Draper points to other institutions that have failed to address the problem: ‘[slave owner] William Beckford’s statue is in the Guildhall [in the City of London], and the Guildhall has had lots of time to get its head around it and I don’t think they’ve done anything.’
Our collective failure
‘The current intensity of feeling arises because nothing has been done for so long,’ says Draper. ‘London has been very poor in recognising the history of the enslaved people themselves. Anger has built up and in the end it’s found no other outlet but by tearing down the damn statues, and that’s a failure by us collectively: by historians, by the London Mayor’s office, by society.’

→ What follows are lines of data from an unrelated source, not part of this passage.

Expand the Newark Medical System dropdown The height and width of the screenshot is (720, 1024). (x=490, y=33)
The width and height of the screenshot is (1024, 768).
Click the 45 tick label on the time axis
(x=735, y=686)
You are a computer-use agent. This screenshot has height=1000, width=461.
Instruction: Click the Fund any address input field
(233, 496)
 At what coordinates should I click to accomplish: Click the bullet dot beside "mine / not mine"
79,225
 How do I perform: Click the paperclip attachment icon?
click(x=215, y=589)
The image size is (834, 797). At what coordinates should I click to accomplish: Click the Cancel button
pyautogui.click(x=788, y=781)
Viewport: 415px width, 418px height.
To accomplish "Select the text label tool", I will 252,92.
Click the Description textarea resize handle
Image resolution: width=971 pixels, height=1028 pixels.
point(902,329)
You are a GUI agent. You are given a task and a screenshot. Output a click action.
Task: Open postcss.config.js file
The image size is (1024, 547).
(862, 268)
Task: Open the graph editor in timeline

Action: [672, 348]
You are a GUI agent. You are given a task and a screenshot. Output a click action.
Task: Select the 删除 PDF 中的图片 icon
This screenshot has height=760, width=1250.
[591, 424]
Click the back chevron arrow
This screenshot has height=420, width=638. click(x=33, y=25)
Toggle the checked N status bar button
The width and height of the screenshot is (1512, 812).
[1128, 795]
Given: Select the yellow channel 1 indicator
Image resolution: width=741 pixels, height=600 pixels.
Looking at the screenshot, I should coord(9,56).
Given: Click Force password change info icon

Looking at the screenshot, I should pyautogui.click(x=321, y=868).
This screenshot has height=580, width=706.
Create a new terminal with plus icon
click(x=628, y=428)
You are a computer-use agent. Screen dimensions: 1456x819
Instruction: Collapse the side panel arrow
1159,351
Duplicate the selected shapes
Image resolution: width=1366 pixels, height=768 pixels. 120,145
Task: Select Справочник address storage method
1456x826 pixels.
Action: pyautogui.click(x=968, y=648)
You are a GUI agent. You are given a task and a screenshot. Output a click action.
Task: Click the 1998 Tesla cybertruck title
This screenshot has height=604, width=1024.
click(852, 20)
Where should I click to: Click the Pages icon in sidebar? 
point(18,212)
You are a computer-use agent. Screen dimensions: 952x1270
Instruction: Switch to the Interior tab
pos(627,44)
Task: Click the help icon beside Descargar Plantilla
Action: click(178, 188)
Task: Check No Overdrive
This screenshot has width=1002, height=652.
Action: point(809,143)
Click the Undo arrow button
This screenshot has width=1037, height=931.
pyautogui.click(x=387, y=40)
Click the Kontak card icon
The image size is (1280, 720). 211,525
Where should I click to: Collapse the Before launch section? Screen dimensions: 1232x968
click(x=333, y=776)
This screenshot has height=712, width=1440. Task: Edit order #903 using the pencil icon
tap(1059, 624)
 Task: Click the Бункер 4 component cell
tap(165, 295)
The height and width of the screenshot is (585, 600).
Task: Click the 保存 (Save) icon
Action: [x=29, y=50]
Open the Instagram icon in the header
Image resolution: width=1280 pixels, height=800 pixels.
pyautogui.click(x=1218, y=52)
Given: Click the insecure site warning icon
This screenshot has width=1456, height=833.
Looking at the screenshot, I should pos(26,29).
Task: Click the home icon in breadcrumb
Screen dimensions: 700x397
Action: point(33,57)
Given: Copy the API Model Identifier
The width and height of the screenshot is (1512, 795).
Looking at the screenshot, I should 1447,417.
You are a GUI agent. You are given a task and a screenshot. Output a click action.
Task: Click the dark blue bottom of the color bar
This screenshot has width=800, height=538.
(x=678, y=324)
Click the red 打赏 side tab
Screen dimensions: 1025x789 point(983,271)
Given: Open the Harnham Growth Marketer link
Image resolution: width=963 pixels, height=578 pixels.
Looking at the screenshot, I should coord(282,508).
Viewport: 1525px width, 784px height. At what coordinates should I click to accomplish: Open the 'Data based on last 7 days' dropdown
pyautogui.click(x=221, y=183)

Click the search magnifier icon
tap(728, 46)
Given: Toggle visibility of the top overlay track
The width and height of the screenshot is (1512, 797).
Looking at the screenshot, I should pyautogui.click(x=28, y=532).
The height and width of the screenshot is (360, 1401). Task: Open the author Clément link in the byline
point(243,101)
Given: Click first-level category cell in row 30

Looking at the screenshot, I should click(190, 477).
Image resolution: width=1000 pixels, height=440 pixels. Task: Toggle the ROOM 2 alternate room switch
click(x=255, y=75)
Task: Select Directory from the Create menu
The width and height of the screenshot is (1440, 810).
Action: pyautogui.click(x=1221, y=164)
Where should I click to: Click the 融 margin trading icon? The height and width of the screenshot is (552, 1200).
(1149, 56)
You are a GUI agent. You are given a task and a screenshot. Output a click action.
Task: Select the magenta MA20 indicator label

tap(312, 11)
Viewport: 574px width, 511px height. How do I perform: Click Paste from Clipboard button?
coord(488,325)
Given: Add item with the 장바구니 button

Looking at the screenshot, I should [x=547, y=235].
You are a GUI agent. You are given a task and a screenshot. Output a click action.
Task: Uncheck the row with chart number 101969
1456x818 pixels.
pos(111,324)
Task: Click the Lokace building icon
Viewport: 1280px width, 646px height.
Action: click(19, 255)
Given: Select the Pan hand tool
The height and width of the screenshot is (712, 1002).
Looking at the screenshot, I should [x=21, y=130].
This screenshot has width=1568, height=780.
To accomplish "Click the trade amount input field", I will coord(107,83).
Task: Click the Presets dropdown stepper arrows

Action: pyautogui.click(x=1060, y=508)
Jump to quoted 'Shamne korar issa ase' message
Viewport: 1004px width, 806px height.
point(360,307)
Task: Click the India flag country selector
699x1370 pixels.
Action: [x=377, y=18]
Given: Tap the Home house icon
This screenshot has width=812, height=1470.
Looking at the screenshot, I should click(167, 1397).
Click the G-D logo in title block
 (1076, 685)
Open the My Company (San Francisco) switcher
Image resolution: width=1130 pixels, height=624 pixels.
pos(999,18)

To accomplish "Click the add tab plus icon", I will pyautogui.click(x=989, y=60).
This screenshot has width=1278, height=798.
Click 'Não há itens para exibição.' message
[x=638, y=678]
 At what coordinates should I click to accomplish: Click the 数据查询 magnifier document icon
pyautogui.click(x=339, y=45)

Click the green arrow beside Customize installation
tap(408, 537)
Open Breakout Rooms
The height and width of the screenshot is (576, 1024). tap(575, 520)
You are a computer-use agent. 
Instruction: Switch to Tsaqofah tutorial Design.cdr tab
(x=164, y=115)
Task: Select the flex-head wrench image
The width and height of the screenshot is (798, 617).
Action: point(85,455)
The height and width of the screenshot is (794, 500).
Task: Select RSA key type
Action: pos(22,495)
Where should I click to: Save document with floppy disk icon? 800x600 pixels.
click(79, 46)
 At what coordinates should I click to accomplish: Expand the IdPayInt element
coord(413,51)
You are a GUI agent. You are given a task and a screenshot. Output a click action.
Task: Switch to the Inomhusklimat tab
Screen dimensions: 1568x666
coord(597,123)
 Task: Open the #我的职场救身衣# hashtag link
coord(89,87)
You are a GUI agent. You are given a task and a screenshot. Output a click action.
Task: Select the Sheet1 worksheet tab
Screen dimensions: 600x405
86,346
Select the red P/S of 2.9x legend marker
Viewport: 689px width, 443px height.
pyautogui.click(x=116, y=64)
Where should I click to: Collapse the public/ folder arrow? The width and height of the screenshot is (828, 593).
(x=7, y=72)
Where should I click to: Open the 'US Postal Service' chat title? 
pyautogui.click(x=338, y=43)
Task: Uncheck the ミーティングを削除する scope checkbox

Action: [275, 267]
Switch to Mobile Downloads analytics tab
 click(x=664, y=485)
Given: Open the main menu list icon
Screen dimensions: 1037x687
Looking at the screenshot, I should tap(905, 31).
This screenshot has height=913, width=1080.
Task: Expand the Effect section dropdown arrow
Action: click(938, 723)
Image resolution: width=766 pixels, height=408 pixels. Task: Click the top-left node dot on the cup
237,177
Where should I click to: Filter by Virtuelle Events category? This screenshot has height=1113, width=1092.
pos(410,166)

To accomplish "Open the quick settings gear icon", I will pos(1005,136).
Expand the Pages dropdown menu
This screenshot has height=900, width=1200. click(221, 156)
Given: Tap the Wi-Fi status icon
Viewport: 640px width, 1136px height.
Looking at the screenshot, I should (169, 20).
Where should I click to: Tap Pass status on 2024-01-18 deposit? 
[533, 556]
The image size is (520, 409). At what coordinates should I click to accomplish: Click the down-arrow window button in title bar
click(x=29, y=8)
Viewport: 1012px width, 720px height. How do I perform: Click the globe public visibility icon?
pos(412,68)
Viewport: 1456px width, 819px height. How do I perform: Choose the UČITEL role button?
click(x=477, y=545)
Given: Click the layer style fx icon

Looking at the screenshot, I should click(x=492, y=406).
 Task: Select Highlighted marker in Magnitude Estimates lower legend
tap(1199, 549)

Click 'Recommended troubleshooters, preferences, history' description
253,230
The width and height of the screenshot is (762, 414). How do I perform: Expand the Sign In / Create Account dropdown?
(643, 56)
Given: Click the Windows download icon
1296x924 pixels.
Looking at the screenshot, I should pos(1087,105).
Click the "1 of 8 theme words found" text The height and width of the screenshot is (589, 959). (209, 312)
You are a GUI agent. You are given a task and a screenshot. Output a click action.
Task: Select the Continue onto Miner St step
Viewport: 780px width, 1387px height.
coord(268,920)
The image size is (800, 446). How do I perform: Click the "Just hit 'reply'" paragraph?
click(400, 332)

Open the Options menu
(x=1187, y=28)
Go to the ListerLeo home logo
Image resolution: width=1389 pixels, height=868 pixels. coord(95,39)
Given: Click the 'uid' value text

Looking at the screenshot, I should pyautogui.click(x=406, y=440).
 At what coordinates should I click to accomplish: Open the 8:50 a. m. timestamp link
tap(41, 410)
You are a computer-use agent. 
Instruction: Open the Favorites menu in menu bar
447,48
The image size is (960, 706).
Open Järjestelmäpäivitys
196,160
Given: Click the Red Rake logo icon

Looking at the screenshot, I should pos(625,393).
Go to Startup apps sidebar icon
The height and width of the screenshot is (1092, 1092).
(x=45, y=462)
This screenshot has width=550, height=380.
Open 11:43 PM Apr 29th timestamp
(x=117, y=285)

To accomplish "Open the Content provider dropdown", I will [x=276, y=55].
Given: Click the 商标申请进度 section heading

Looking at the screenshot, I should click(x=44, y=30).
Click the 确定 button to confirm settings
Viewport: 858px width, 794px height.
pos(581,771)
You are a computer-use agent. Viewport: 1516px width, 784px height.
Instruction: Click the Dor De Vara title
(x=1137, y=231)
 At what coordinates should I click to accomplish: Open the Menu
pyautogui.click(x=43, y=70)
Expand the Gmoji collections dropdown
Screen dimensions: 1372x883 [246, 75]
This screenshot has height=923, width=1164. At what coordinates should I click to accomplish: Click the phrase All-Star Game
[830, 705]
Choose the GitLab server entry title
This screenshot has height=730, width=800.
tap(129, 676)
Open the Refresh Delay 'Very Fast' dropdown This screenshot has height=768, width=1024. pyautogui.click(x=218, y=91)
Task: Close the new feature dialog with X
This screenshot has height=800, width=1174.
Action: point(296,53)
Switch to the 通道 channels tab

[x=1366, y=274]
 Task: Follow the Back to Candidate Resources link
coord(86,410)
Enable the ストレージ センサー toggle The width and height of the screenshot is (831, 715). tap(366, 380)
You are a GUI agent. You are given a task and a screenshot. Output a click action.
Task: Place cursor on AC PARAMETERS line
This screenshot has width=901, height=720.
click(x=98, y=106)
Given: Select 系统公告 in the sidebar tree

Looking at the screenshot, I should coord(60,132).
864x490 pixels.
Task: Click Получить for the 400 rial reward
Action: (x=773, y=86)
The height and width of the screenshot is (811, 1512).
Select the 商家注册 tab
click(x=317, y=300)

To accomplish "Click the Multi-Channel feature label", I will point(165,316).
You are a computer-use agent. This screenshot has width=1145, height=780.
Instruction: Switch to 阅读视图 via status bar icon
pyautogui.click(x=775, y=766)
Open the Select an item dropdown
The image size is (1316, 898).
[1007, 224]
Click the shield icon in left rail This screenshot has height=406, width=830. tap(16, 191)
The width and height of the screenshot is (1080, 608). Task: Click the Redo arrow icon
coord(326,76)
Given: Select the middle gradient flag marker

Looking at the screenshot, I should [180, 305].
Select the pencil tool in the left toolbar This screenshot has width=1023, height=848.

London’s identity as a slave-owning city has been largely erased along with the industries which facilitated it: shipbuilding, trade, manufacturing. The docks are gone, replaced with gleaming corporate serrations. The factories and warehouses have been demolished or turned into galleries and chic flats. ‘London is still an international centre,’ says Draper, ‘but it’s been dematerialised. That’s why West India Dock and Canary Wharf is such a powerful site, because on one side you have the sugar warehouses where the physical expression of slavery and empire was stored, and on the other, you have these huge bank buildings, which is the modern version of the same thing.’
Looking beyond the statues
Other ports are defined by being ports. The docks are the centre of life: everything else exists to support them. London is different. You can have a huge international port in London and then not have it, and the vast city carries on. Thousands of people lose their livelihood, centuries of trade and history vanishes, the metropolis barely blinks. In other places connected to trade and slavery, it’s been different. The legacy of Edward Colston has been hotly debated in Bristol for years. In Liverpool, something else happened: ‘They embraced their slave-trading past and acknowledged it,’ says Draper. ‘The council, the universities, everybody said “Yes: this was a slave-trading centre.” They were the first city to apologise for their involvement in slavery. The International Slavery Museum is there, and they made slavery part of their urban revival.’
In a way, statues and monuments act as societal circuit-breakers. Their creation and destruction is symbolic. They’re put up under one regime or in response to one wave of prevailing public feeling, and often come down under a different one. We’re used to seeing statues of dictators being pulled down. But what then? We have our moment of spectacle and we move on? Whatever the findings of Sadiq Khan’s diversity commission, however many monuments to those involved with slavery are quietly disappeared, the real legacy of the forcible enslavement and exploitation of millions of people over centuries remains all around us in London in the form of wealth. And that’s going to a be a whole lot harder to take down.